**Document extract**
The human and economic costs of failing to make needed improvements are substantial and, according to a new report, among the many problems persons with behavioral disorders face is a revolving door of incarceration, treatment, relapse or decompensation, and re-incarceration, often for minor, non-dangerous offenses.
The new report, “Improving Mental Services and Outcomes for All: the D.C. Department of Behavioral Health and the Justice System,” was released by the Office of the District of Columbia Office Auditor on Feb. 26. The Council for Court Excellence provided the 191-page document to address the D.C.’s Department of Behavioral Health (DBH) and its interactions with the criminal justice system.
The authors said it’s based on a tremendous amount of research conducted over the past 18 months that analyzed how DBH interacts with justice-involved consumers and the effectiveness of those interactions.
Research included nearly 60 interviews, totaling more than 150 hours, with DBH staff, stakeholders, community behavioral health providers, leading academic experts and current and former senior officials of forensic departments of other mental health agencies from around the country.
It also included focus groups with consumers, advocates and providers, surveys of those groups, a review of forensic behavioral health practices in other jurisdictions, analysis of D.C. law and municipal regulations, and a thorough review of DBH internal documents and data.
“As explained in detail in the report, we found that DBH has many areas for improvement, not only in its direct interactions with justice-involved consumers, but also department-wide,” wrote attorneys Michael Hays and Barry Coburn, the report’s co-chairs. “DBH’s shortcomings have several bases — structural deficiencies related to the agency’s organizational hierarchy; leadership issues that hinder progress and do not foster healthy work environments; inconsistent and inadequate funding support for community providers; inadequate and ineffective data tracking and management; and poor strategic vision.

(Entries contained in a dataset)

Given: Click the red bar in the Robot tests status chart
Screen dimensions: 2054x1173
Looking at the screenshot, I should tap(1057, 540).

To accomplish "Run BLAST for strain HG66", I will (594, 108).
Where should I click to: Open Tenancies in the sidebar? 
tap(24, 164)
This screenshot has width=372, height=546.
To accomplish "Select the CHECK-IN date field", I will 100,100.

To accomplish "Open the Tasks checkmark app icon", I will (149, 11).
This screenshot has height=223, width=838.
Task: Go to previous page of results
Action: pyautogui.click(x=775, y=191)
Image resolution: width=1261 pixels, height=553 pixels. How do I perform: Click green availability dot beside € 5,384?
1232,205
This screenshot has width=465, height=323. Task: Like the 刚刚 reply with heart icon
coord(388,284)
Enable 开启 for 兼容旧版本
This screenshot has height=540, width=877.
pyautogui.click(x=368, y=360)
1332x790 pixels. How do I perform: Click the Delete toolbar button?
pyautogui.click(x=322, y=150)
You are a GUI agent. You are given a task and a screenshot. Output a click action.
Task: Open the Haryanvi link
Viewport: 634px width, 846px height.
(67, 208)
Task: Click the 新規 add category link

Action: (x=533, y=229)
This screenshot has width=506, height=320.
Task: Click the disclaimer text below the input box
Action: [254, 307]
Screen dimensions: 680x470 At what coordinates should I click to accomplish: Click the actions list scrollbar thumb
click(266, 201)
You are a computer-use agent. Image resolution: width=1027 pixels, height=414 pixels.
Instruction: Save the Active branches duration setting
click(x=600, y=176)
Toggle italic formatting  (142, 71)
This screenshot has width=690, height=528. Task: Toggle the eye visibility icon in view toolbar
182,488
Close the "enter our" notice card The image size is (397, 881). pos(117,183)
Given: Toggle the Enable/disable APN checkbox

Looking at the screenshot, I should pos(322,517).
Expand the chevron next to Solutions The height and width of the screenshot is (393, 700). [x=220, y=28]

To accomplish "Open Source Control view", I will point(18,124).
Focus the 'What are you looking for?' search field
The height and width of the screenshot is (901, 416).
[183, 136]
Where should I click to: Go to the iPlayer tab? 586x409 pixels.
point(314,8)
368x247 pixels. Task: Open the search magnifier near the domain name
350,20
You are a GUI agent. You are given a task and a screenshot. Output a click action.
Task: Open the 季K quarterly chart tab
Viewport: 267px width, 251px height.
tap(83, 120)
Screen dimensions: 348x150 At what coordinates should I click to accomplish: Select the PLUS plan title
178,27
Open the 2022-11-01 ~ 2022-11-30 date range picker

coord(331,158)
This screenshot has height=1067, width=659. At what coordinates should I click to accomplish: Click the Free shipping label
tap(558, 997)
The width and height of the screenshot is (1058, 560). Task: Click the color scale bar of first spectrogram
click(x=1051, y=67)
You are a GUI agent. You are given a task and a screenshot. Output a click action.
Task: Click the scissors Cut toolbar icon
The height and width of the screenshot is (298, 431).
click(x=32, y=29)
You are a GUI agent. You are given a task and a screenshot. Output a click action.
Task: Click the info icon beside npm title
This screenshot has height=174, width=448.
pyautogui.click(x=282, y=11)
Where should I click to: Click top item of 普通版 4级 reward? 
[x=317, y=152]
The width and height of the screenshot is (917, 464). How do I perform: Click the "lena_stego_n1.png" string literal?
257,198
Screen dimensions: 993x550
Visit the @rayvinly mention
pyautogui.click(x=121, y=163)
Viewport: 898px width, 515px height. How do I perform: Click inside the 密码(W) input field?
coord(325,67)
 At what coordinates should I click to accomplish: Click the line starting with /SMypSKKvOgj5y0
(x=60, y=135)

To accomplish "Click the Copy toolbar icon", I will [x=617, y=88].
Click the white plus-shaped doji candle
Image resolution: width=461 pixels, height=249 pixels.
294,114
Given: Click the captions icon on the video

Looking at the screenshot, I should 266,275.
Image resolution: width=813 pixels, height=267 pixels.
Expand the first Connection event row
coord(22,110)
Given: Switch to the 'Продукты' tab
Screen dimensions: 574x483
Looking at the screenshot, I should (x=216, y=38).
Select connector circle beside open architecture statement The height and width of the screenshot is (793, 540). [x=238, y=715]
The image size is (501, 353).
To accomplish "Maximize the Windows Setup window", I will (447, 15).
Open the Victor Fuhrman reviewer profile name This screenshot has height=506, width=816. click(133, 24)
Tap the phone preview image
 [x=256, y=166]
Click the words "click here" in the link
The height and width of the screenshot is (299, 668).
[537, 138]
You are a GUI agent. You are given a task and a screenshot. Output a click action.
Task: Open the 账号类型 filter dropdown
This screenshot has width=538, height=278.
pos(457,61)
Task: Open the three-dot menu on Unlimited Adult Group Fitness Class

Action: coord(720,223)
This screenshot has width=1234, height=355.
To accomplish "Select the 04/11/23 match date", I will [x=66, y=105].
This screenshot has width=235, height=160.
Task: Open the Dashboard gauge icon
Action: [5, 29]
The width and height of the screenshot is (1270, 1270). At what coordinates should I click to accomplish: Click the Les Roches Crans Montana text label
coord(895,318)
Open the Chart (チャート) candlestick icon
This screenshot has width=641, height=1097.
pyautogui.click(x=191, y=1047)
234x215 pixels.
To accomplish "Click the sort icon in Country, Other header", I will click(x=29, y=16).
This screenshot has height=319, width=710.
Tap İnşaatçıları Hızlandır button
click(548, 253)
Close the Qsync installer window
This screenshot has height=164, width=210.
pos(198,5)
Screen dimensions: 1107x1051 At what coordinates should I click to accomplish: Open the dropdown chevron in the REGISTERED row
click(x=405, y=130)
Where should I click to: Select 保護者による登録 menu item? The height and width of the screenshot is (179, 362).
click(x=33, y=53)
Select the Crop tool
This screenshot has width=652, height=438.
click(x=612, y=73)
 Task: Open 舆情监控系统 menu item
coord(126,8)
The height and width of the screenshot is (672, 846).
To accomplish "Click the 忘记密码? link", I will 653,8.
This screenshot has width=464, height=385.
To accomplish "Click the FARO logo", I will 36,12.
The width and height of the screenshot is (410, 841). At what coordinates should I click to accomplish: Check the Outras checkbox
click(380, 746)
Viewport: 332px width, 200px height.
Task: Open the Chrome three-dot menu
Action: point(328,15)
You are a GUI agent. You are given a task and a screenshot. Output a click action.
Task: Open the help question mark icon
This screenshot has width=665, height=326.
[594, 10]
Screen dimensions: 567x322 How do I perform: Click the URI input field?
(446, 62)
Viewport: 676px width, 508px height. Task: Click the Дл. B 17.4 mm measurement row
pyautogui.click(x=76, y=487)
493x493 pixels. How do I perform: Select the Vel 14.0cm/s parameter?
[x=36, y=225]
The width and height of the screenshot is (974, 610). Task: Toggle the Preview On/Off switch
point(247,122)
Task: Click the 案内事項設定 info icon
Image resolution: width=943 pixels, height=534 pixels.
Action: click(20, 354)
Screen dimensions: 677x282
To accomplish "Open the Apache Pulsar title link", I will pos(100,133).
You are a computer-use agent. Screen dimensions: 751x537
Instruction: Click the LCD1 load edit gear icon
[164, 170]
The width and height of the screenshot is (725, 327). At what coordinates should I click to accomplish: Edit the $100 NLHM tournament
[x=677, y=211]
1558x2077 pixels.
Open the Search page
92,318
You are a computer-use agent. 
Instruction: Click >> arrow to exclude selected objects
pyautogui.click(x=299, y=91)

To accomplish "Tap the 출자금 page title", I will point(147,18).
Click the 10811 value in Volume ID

**Your instructions**
According to the article, who served as co-chairs of the report? The entries come from a different source than the article.

**Solution**
Attorneys Michael Hays and Barry Coburn were the report's co-chairs.